Оливер схватил кисть барона и, сдерживая нетерпение, сжал запястье. Анна что-то говорила, теребя его, и он грубо прикрикнул на нее. И в этот миг ощутил слабые, едва уловимые биения пульса. Он даже не сразу поверил в это – они были почти неощутимы, как тончайшие нити.
Он огляделся. Анна смотрела на него, и глаза ее светились. Сверкающие как алмазы слезы беззвучно лились у нее по щекам.
– Приведите Кумира!
Он стал вдруг спокоен и решителен.
Анна послушно бросилась исполнять поручение и вскоре вернулась, ведя коня за недоуздок.
Оливер стал бережно поднимать Майсгрейва. Его тело было тяжелым, холодным, но все еще гибким. Слава Богу, хозяин жив!

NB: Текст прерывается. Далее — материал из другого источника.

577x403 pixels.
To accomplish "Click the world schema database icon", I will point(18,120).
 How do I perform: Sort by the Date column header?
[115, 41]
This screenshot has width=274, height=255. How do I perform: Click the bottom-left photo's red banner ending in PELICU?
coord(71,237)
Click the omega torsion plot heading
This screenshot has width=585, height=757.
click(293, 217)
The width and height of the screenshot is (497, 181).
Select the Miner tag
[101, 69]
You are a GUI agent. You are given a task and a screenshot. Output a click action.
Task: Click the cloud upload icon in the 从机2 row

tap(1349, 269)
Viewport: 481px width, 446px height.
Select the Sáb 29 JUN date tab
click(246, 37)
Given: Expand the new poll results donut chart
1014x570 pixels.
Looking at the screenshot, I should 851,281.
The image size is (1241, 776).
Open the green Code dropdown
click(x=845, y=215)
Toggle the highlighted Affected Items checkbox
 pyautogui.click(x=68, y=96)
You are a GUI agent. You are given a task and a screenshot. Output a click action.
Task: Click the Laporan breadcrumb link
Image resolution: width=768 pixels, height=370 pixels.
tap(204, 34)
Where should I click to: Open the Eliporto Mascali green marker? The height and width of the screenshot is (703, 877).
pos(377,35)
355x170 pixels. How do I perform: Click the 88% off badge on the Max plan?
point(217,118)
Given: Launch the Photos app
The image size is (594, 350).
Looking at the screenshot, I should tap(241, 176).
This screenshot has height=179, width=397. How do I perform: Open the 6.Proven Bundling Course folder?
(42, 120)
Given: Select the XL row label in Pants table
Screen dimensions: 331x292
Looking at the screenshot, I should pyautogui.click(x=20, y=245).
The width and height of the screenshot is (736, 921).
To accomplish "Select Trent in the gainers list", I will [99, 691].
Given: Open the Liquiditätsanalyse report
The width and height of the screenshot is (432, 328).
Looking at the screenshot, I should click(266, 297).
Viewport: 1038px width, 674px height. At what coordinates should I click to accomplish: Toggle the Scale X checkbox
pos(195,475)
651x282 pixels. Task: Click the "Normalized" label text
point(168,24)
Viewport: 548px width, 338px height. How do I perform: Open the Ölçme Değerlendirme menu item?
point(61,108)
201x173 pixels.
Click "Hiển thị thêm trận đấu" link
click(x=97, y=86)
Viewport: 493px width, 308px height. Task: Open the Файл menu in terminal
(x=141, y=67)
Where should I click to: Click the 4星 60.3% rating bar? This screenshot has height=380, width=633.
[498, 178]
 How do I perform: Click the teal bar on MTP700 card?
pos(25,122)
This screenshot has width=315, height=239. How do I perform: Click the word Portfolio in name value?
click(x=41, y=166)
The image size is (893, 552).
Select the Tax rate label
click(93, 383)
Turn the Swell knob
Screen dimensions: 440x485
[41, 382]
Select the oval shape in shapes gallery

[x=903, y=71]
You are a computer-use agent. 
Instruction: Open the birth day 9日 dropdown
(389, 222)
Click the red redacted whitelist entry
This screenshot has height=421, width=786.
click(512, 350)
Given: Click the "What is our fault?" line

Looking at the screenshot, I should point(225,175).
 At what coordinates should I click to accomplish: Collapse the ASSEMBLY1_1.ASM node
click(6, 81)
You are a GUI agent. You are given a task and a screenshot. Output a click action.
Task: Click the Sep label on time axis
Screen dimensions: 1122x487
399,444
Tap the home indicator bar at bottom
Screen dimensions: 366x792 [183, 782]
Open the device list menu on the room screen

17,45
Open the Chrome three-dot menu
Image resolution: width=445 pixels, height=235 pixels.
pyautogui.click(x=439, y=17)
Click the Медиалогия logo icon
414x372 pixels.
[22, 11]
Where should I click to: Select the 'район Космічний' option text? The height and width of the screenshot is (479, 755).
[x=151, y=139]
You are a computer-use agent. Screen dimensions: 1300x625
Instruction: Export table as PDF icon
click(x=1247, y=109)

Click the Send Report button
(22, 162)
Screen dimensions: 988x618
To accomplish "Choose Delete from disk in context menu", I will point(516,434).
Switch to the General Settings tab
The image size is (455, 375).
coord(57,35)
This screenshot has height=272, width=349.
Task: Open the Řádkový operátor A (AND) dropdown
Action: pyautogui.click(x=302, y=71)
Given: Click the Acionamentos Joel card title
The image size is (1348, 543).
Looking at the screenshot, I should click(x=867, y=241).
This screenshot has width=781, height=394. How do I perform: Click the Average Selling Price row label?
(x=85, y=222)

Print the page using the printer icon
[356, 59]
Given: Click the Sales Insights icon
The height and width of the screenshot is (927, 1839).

– Кумир, поклон! – приказал юноша.
Конь послушно встал на колени, и Оливер смог осторожно усадить на него Майсгрейва и сел сам. Конь поднялся рывком, рыцарь качнулся, и более хрупкий Оливер с трудом удержал его. Анна вцепилась в Кумира, с испугом глядя на бессильно повисшее тело Филипа, на зловеще торчащую стрелу в груди. И она, и Оливер знали, что сейчас ни в коем случае нельзя ее трогать.
– Ему нужен лекарь. Его надо немедленно перевязать.
– Сворачивайте к лесу. Ведите Кумира, куда я скажу.
Анна тронулась, но через несколько шагов встала как вкопанная.
– Куда мы идем?
– Здесь поблизости есть хижина угольщика, где мы собирались спрятать на время вашего отца. Мы отправимся туда.
– Ты с ума сошел! Ему незамедлительно нужна помощь, его нужно отвезти в Барнет!
Оливер впервые выказал нетерпение:
– В Барнете вас тотчас схватят йоркисты, к тому же город далеко. А в хижине есть и чистый холст, и корпия, и бальзам. Шагайте, леди Анна, я буду указывать дорогу.
Филип стал различать звуки. Потрескивание огня, блеяние козы, чьи-то голоса, глухие и невнятные. Он даже уловил горечь дыма. И это было приятно, словно возвращаясь из царства мертвых, услышать благоухание весенней рощи. Он попытался вдохнуть его полной грудью – и сейчас же вспыхнула яростная боль, словно в легкие насыпали горящих угольев и раздувают их мехами. Филипу показалось, что он закричал, но на его лице не дрогнул ни один мускул.
Рядом неотступно тянул свое монотонный голос. Но это не раздражало. Филипу даже стало казаться, что от этого бормотания ему становится легче. Он вслушался в слова.
– Восьминогий Слейпнир ускакал. Стой, кровь, стой! Я говорю – мое слово верное. Валькирии улетели, ворота Валгаллы закрыты. Стой, кровь, стой! Я говорю – мое слово твердо, как меч, светло, как огонь. Хель черная уходит. Стой, кровь, стой! Мое слово верное[77].
Филип знал одно имя – Хель. Так у них в Чевиотских горах называют черную дьяволицу, что таскает души младенцев и приносит чуму. Он хотел поднять руку, чтобы перекреститься, но не смог. Собственное тело не слушалось его. Голос бубнил и бубнил над ним. Потом Филип услышал другой голос, негромкий и такой знакомый.